A panel of legal advocates urged the Joint Committee on Housing to pass bills that limit or ban common rental housing ‘‘junk fees’’ and close loopholes that let brokers or third parties impose upfront costs.
Speakers from the National Consumer Law Center, Greater Boston Legal Services and Massachusetts Law Reform Institute gave concrete examples: application and background check fees; payment‑portal convenience charges; flat monthly late fees that compound; and landlord accounting practices that treat fees as rent, jeopardizing tenants’ ability to cure arrears and avoid eviction.
Testimony described provisions that would (a) limit the types of mandatory fees landlords may collect, (b) cap late fees (witnesses described $50 maximum in some proposals), (c) require fees to be optional and clearly disclosed in leases with opt‑out procedures, and (d) prohibit landlords from charging attorney’s fees unless a court has awarded them. The bills also seek to bar counting fees as rent in ways that prevent tenants from curing arrears.

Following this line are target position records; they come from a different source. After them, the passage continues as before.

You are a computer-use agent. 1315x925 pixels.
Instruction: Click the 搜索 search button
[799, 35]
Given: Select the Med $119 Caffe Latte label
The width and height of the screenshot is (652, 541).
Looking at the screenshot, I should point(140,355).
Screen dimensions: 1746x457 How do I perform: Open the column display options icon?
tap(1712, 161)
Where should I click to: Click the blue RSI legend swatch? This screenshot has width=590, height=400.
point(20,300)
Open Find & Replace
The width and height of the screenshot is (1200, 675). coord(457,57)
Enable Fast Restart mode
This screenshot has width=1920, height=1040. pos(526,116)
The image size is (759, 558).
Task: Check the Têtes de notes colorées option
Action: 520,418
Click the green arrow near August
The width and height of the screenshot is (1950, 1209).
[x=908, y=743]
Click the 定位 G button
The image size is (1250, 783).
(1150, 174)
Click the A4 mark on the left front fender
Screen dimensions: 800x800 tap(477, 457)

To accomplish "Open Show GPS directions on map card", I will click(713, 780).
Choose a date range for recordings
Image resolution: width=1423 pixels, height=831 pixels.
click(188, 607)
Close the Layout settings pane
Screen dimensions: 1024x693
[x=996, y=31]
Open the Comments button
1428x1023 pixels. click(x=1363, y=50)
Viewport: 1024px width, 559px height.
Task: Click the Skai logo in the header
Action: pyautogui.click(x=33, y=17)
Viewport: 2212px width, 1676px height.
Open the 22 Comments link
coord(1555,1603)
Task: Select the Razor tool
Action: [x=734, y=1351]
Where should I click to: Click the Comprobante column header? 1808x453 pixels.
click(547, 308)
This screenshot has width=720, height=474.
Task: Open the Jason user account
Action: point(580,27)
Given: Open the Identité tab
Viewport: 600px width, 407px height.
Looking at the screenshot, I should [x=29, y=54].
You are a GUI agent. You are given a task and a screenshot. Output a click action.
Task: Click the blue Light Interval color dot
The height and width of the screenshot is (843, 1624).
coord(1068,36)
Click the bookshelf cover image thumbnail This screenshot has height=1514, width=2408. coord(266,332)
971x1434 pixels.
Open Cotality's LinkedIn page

Tenant stories at the hearing recounted illegal or excessive fees that led to temporary homelessness or lengthy court fights; advocates said the changes would be particularly consequential for Black, Latinx and low‑income renters who face disproportionate fee burdens.
Committee members asked about interactions with recently passed statewide broker‑fee bans and whether regulations should be updated to coordinate with Attorney General guidance. No committee vote was taken at the hearing.